瑜王缓缓的勾唇,那笑容里有着苦涩,驱马向着皇宫而去。
御书房中,皇上听闻匡怡的禀报之后大发雷霆,让人将匡怡拖了出去。
“慢着!”瑜王正好在御书房外遇见被推出去的匡怡,低声道:“你们先等一等,本王有话要与父皇说!”
侍卫赶紧应着。
瑜王将阮籍留在御书房门外,自己进入御书房。
皇上脸色铁青,冷冷的盯着瑜王。
瑜王在皇上的面前跪下来,“儿臣来向父皇请罪了!”
皇上沉声道:“你还知罪?朕没有怪你看上妇人,一心的想要成全你,你为何要这么做?”
瑜王赶紧磕头道:“父皇误会了,儿臣根本就不喜欢那郝夫人,那郝夫人已经是人妇,儿臣怎么可能……”
皇上冷冷一笑:“你的意思是朕搞错了?”
瑜王赶紧说道:“是父皇误会了,在里城之时,那冷萍帮过孩儿,孩儿知恩图报,所以对那冷萍才格外的照顾,绝对没有父皇所想的那般!更何况郝辰逸郝大人还在蒙国为天朝谈判,父皇,您怎么能有这样的念头,实在是寒了臣子们的心啊!”
皇上暴怒,“你是在责怪朕?”
瑜王咬咬唇,再次磕头,“儿臣感激父皇对儿臣的关爱之心,可是的确是父皇误会了,而且父皇的用心虽然良苦,可是与法度人伦不符,父皇,您……”

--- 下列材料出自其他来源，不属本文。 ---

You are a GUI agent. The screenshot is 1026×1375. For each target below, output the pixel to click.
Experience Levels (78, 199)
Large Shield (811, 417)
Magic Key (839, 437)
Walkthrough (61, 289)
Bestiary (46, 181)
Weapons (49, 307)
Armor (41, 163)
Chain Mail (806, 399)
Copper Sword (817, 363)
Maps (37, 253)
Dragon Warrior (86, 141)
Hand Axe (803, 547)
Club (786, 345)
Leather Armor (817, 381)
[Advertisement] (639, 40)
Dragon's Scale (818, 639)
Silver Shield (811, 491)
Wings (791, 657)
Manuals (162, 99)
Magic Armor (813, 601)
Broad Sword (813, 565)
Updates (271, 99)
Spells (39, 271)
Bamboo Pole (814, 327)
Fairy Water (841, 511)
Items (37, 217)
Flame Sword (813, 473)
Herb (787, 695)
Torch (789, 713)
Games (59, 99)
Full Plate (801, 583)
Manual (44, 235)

“法度人伦?”皇上冷笑一声,“朕是皇上,朕的话就是法度,朕的决定就是人伦,谁敢说半句闲话?”
瑜王低声道:“父皇,皇权可以控制人的言行,可是控制不住人心,儿臣绝对不能让一个女人毁了儿臣的威严!”
皇上突然盯着瑜王幽幽一笑,“你不会后悔?”
瑜王摇摇头,“儿臣对那人妇一点兴趣都没有,哪里来的后悔?”
皇上说道:“冲儿啊冲儿,朕还以为你像朕,却没有想到你根本不像朕,罢了,这是你自己的选择,你可记住,朕给了你机会,是你自己没有把握住!”
瑜王握紧了双手再次说道:“儿臣不会后悔!”
“好,很好,你可以退下了,让阮籍进来!”皇上在说到阮籍的名字之时,声音冷寒。
瑜王一怔,想再要为阮籍说话,抬眸却见皇帝眸色冰冷。
瑜王只得退了出去。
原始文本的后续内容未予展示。